Когда мы активны, мы мыслим себя в мышлении «аспекта». Но мышление себя заключается в том, что мы мыслим отношение или мыслим способ, каким мы мыслим «аспект». Собственно говоря, «аспект» и есть способ, каким мы мыслим. Например, «размер» есть способ, каким мы мыслим вещь. Но мы можем сознавать или не сознавать свой способ мышления. Мысля «размер» относительно вещи, мы сознаем или не сознаем мыслимое нами отношение. Это можно выразить еще так: мысля «размер», мы сознаем, что мыслим размер, или не сознаем этого. (Поэтому приведенный выше пример неудачен. Было сказано, что, мысля вещь «большой», мы не сознаем того, что устанавливаем отношение по величине. Правильно было сказать, что, мысля величину вещи, мы не сознаем того, к а к мы мыслим вещь).

**********

### Задание
Чем, согласно статье, является «аспект»?

[Записи с данными]
**********

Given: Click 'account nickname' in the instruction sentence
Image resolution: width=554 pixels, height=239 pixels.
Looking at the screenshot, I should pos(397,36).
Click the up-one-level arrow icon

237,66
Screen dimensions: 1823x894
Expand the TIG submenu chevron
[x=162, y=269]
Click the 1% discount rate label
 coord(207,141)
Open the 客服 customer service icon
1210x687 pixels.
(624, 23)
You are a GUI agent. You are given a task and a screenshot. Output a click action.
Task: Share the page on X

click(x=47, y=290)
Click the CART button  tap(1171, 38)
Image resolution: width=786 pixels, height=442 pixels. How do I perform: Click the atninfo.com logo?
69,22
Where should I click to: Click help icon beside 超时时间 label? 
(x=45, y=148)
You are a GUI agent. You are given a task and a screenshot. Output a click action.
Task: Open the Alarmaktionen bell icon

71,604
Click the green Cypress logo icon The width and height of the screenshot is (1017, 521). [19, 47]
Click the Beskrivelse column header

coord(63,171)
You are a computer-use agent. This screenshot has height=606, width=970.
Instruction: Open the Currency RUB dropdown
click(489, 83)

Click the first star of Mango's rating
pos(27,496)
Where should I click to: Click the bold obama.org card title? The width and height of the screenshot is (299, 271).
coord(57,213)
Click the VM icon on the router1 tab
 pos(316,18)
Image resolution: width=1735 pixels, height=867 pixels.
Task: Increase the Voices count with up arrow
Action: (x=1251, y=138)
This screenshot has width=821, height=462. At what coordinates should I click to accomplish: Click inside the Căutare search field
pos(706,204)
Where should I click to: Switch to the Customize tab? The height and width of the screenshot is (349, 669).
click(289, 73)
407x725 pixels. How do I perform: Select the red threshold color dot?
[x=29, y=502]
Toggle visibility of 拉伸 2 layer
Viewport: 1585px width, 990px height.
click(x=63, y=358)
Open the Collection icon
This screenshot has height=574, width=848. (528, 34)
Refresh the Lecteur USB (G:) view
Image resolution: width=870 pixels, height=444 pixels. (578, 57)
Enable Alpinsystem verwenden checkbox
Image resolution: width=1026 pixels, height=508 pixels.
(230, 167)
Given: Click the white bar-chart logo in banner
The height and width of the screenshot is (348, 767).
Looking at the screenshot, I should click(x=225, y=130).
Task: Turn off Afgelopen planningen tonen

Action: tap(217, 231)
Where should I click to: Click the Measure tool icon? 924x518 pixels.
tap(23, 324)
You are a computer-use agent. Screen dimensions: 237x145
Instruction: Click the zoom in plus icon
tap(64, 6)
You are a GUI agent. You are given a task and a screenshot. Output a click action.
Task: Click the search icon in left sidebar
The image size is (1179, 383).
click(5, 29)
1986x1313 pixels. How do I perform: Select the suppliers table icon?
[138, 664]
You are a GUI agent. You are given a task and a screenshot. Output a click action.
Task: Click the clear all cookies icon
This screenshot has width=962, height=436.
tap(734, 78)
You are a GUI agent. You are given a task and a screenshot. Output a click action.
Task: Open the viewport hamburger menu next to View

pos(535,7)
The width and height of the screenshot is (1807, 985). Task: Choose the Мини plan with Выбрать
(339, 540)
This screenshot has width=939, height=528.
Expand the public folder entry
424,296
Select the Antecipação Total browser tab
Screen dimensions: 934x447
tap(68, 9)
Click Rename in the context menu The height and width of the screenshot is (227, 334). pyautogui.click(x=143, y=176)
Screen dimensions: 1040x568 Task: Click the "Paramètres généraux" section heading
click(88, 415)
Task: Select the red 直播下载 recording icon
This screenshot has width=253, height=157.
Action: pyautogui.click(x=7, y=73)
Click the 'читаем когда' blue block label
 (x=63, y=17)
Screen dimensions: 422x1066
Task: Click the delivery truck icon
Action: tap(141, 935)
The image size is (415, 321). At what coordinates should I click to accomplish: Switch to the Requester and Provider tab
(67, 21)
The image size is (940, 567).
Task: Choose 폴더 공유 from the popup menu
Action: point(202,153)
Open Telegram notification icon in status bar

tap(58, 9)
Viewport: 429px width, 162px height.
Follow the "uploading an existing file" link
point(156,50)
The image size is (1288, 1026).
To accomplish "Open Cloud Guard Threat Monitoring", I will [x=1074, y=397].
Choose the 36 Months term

**********

### Результат
«Аспект» — это способ, каким мы мыслим.